Hayatlarımı soyunuyorum ruhumdan, geriye hikâye kalmıyor. Hikâyelerimi soyunuyorum hayattan, geriye ruhum kalmıyor.
Hikâyeyle de hayatla da mücadelem var, anlıyorum. İkisinin arasında bir yer yok mu?
Ne çok sıkıntı çektik ömrümüz ilerledikçe. Üstelik ölümlüydük.
Onca güzeldik, onca güzelliğin nereye gittiğini düşünüp acı çekiyorduk. Kuşkusuz bir daha dönmemek için gittiklerinden olacak bunca güzeldiler. Dahası bir zamanlar olduğumuz 'ben' de onlarla beraber gittiği için.
Baş döndürücü bir hız içinde sürüklenerek biteviye çirkinleşiyor, biteviye olmamız gerekenden başka bir şeye dönüşüyorduk. Yok oluyorduk. Ya onca güzelliğimize ne oluyordu? Yoksa onca güzelliğimiz de sadece bir aldatmacadan mı ibaretti?
Aynamızı yitirmiş olmakla, yitirdiğimizin bir ayna bile olmamış olduğunu anlamak arasındaki fark; sevgiliyi değil ama aşkı yitirmiş olmakla açıklanamayacak bir bilmeceydi.
Acıdan başka nasibim ne?

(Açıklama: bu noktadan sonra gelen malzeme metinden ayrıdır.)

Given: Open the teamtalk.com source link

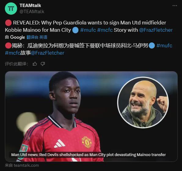Looking at the screenshot, I should (22, 165).
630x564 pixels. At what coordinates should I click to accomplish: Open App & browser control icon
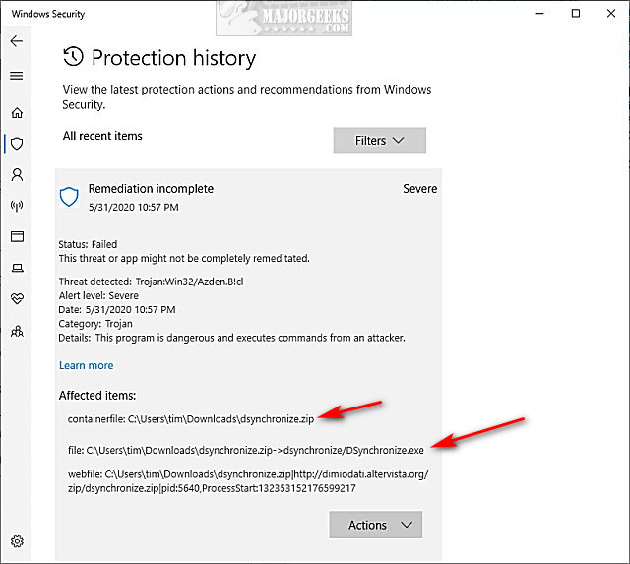pos(16,237)
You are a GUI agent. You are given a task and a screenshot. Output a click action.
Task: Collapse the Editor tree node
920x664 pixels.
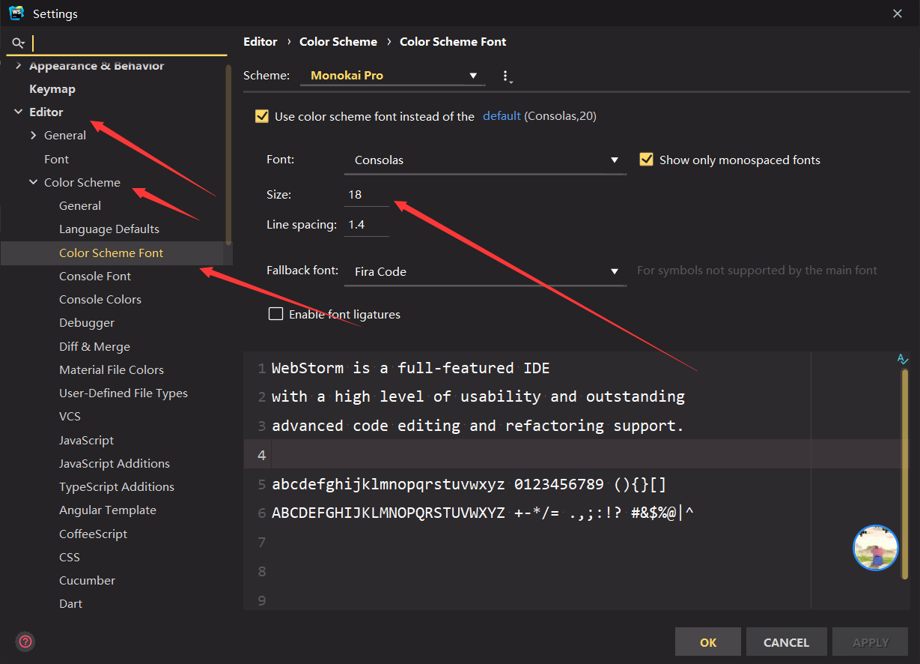coord(18,112)
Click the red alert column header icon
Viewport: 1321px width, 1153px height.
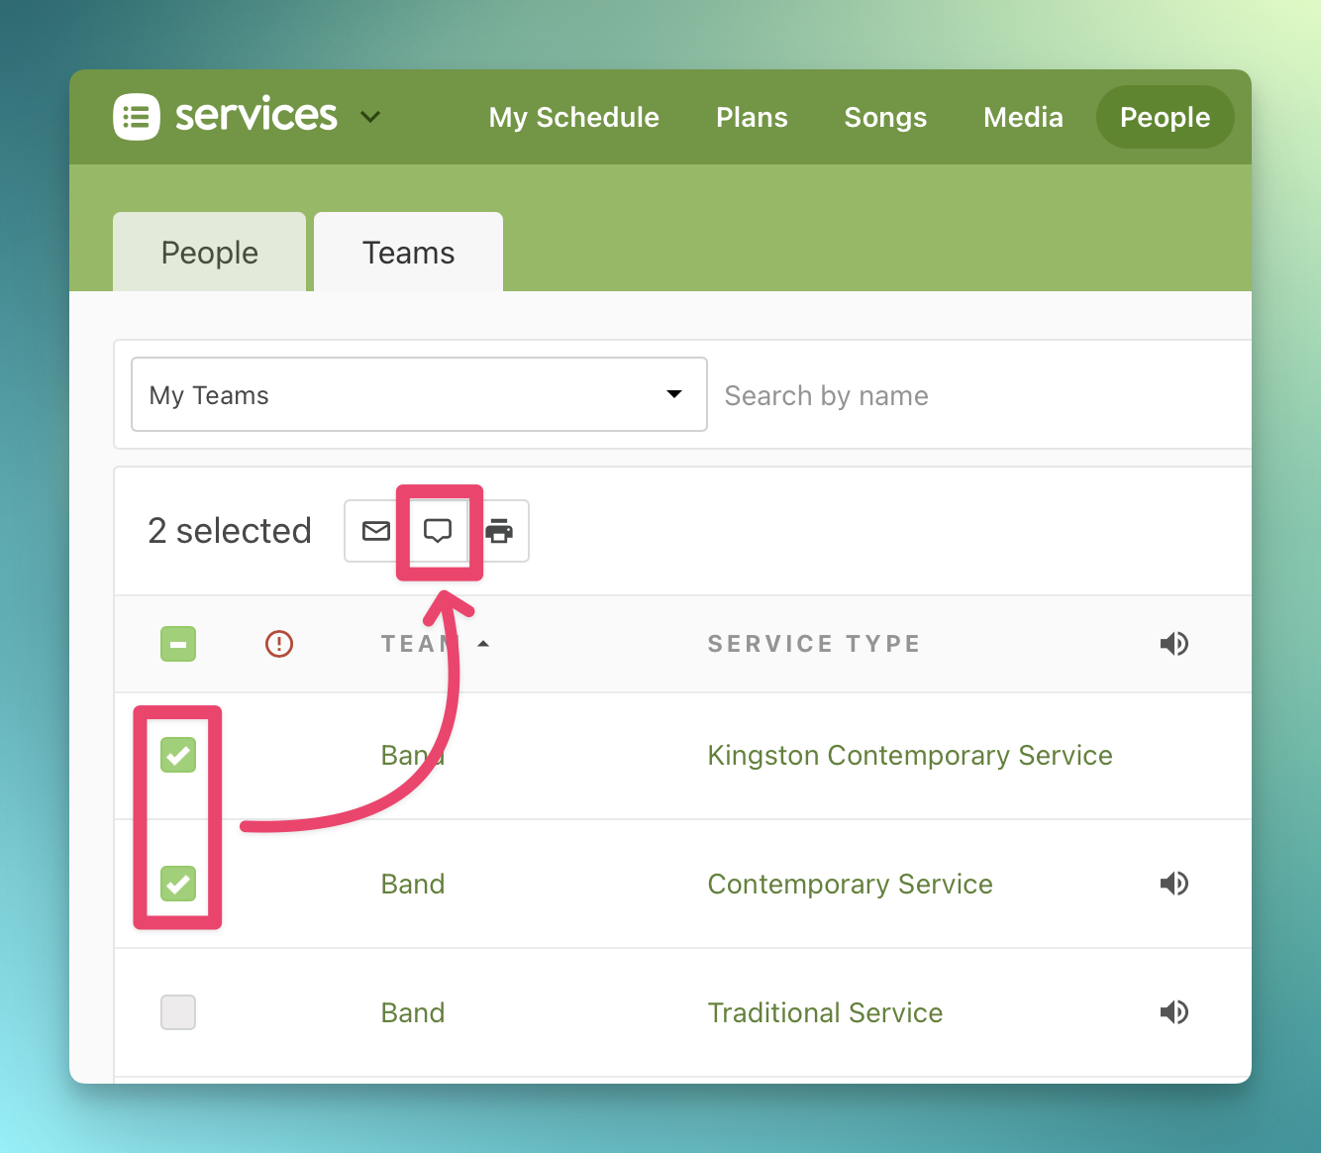tap(279, 644)
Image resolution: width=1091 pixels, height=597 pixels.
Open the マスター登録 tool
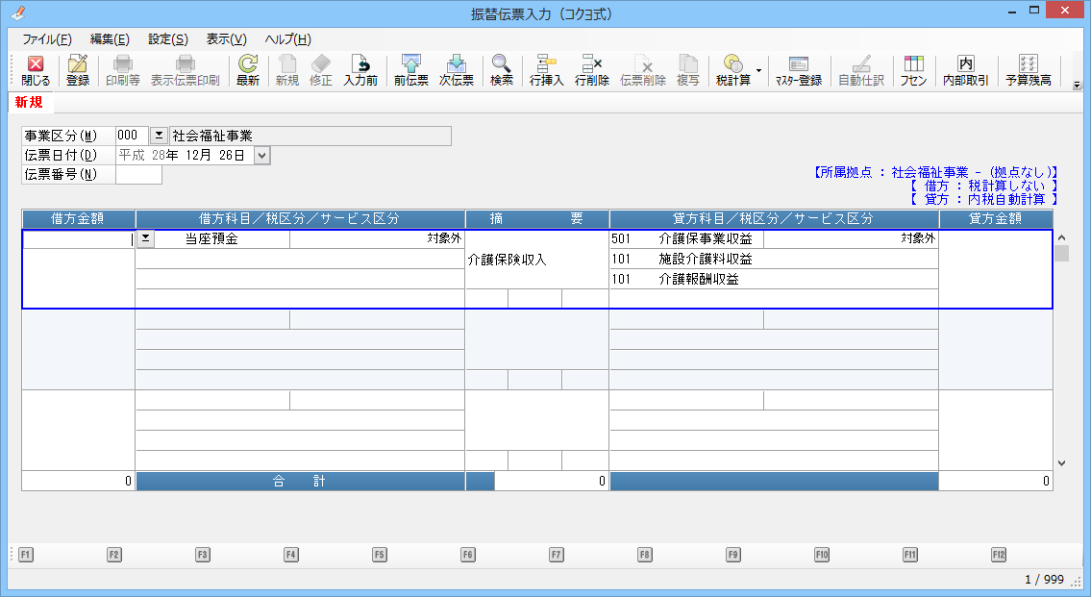click(798, 71)
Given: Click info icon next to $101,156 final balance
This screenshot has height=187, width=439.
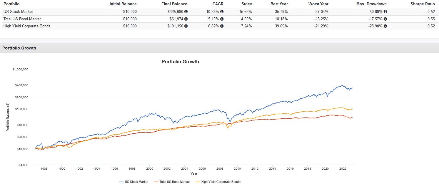Looking at the screenshot, I should click(x=186, y=26).
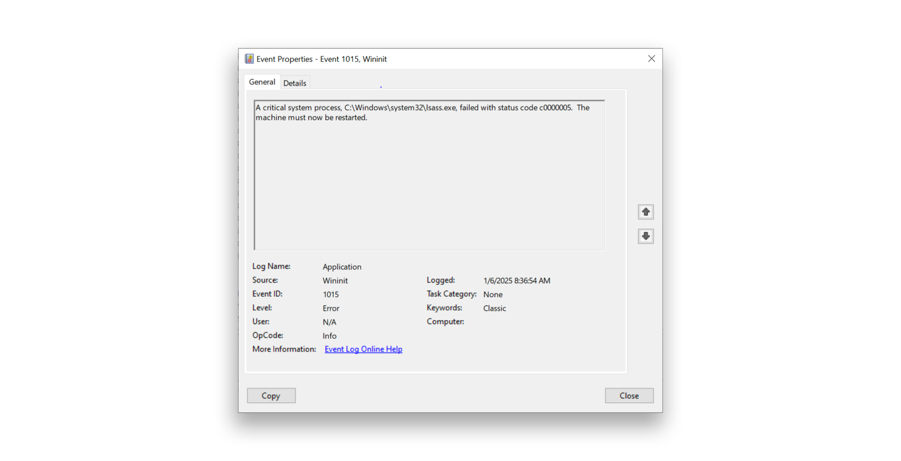The image size is (901, 461).
Task: Click the Close button
Action: tap(629, 395)
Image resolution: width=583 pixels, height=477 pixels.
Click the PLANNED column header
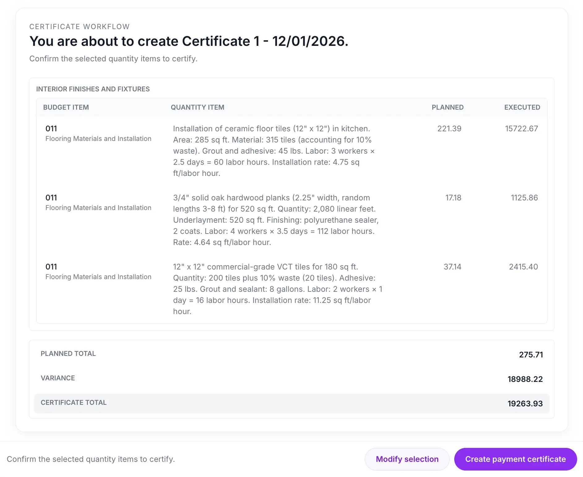click(x=447, y=107)
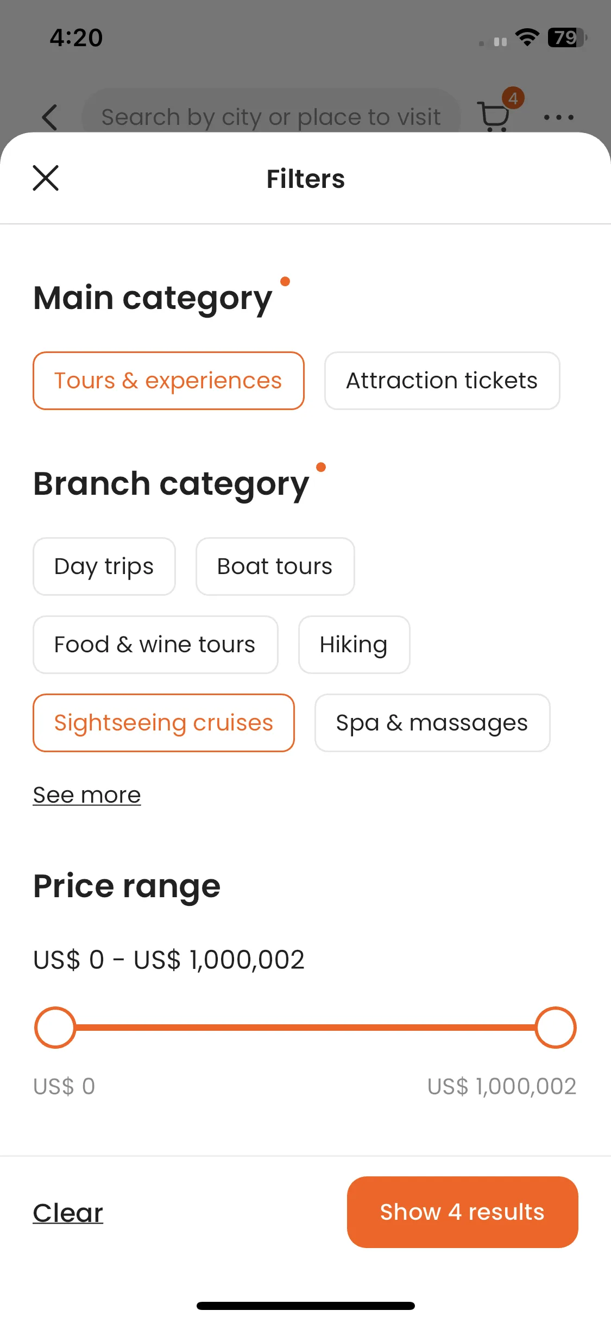This screenshot has width=611, height=1323.
Task: Tap the Wi-Fi status icon
Action: [x=527, y=37]
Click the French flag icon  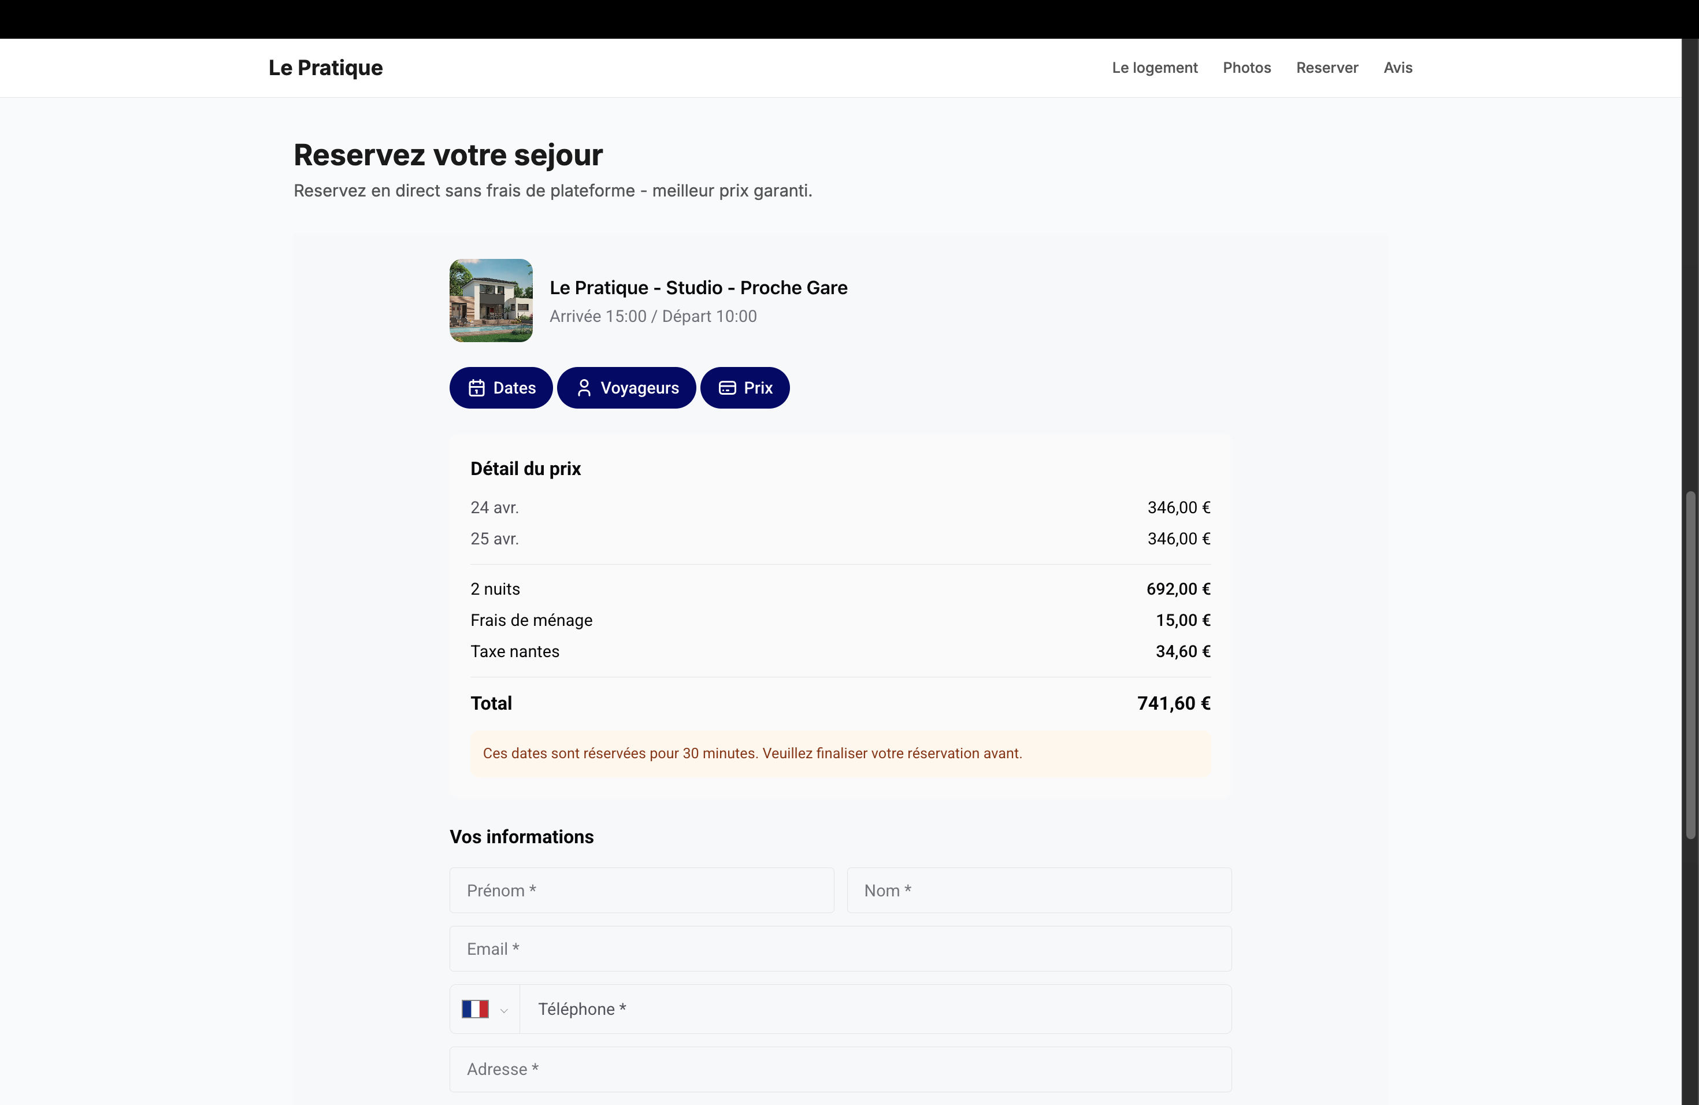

Neden geceler boyu, neden günler, haftalar, aylar, yıllar ve evet evet asırlar boyu, bu gri ürpertinin hem içinde hem de dışında yaşıyorum? Sabrını sonuna kadar zorlama. Bırak kendi halime beni. Neden duvarlar hem bende ve hem bende değil? Neden ben onların hem içinde ve hem de dışındayım? Neden hem bugünde ve hem de dündeyim? Gerçekten hem de dünde miyim? Neden seni işte şu ilk görüşte tanıyor ve neden hem de kimliğini araştırıyorum? Neden benim kimliğim seninkini bulmama bağlı?